UCSF School of Dentistry receives $1.3 million

September 23, 2002

The Robert Wood Johnson Foundation (RWJF) has announced a grant of $1,345,320 over five years to the University of California, San Francisco School of Dentistry to provide improved access to dental care and increase student enrollment numbers of underrepresented minority and low-income students.

The grant is one of 10 given to national dental schools through the RWJF Pipeline Profession & Practice: Community-Based Education initiative.  UCSF is the only dental school in California to receive a grant through the Pipeline initiative, which is designed to counteract the “silent epidemic” of oral disease affecting poor children, the elderly and many members of racial and ethnic minorities which was outlined in the May, 2000 Surgeon General’s Report on the Oral Health of the Nation. 

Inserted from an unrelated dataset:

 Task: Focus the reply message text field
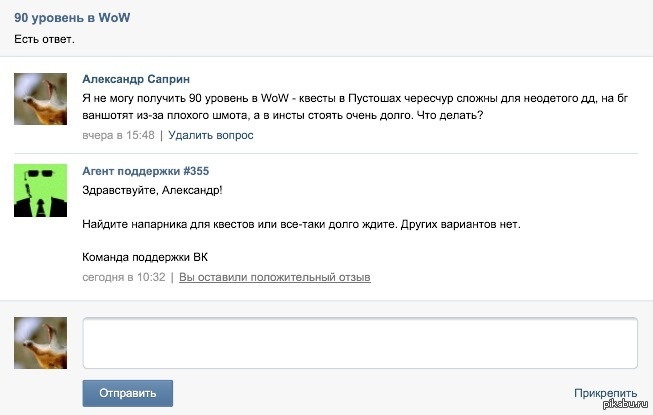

“These dental schools will work to reduce gaps in care through community-based education programs that expand patient care to underserved patients,” said Judith Stavisky, senior program officer at RWJF.

California presents a challenge in the “silent epidemic” because the state’s immigrant and pediatric populations are significantly larger than the national average, and there is a disproportionate number of underserved populations in the state, according to William F. Bird, DDS, DPH, UCSF clinical professor of preventive and restorative dental sciences and principal investigator of the grant.  Underserved populations include African-American, Latino, Native American and other underrepresented minorities.

“Twenty-eight percent of the state’s children have no dental insurance,” Bird said, “which is roughly twice the number of children in the state without medical insurance.  “Nearly half of all California preschool children and 12 percent of all high school students have never been to a dentist,” he added. 

The crisis also has a geographic dimension across the state.  Sixteen of California’s 58 counties (which are mostly in the rural north of the state) have been declared as underserved by virtue of their underutilization of Denti-Cal (Medicaid).  The crisis manifests itself at the same time that the dental profession in California finds practitioners in short supply, experiences daily erosion in the numbers of already scarce dental faculty, and suffers from under-funding of dental education.  In addition, the California State government has recently announced budget cuts in the areas of clinical care for the underserved and student recruitment. 

Bird said that the RWJF grant will be used to support and maintain the activities of the UCSF School of Dentistry in clinical care for the underserved and student recruitment.  The grant will provide resources to expand the number of UCSF affiliated off-site community clinics used for rotations from 5 to 13 for the present externship program.  Once these sites are secured, there will be an increase in the community dentistry rotation of the senior pre-doctoral dental students from 44 days to 60 days.

In addition, the funding will provide for curriculum reform in both didactic and clinical training in patient- care centers for dental and dental hygiene students.  The funds will also increase treatment of underserved populations and provide additional culturally- competent care.

The RWJF funding also will allow for recruitment and retention through the successful Post-Baccalaureate Program, which will increase from 15 to 20 students, said UCSF School of Dentistry Associate Dean Julian Ponce.  The one year curriculum provides both residential and academic experiences to increase the academic competitiveness of disadvantaged students who have applied, but not been admitted, to dental school.  In the four years of the program’s existence (1998-2001), 100 percent of post-baccalaureate students have gained admission to at least one U.S. dental school.

Another source of recruitment involves the Recruitment by Alumni Program, Ponce said.  This program relies on UCSF alumni to identify promising students from their local communities. The School of Dentistry intends to double the number of participating alumni from 62 to 124, and will be able to provide the network with additional resources to identify and encourage applicants from underserved communities.

## Other schools of dentistry receiving RWF Pipeline Profession grants include: 

* Boston University School of Dental Medicine; Howard University College of Dentistry;
* Meharry Medical College School of Dentistry (Nashville, Tenn.);
* The Ohio State University College of Dentistry;
* University of Connecticut School of Dental Medicine;
* University of Illinois at Chicago College of Dentistry;
* University of North Carolina at Chapel Hill School of Dentistry;
* University of Washington School of Dentistry; and
* West Virginia University Research Corporation.

For more information or to arrange an interview, contact Twink Stern (415) 576-2557, UCSF News Services.

The Robert Wood Johnson Foundation, based in Princeton, NJ, is the nation’s largest philanthropy devoted exclusively to health and health care.  It concentrates its grant-making in four areas: 

* to assure that all Americans have access to basic health care at reasonable cost;
* to improve care and support for people with chronic health conditions;
* to promote healthy communities and lifestyles; and
* to reduce the personal, social and economic harm caused by substance abuse—-tobacco, alcohol and illicit drugs.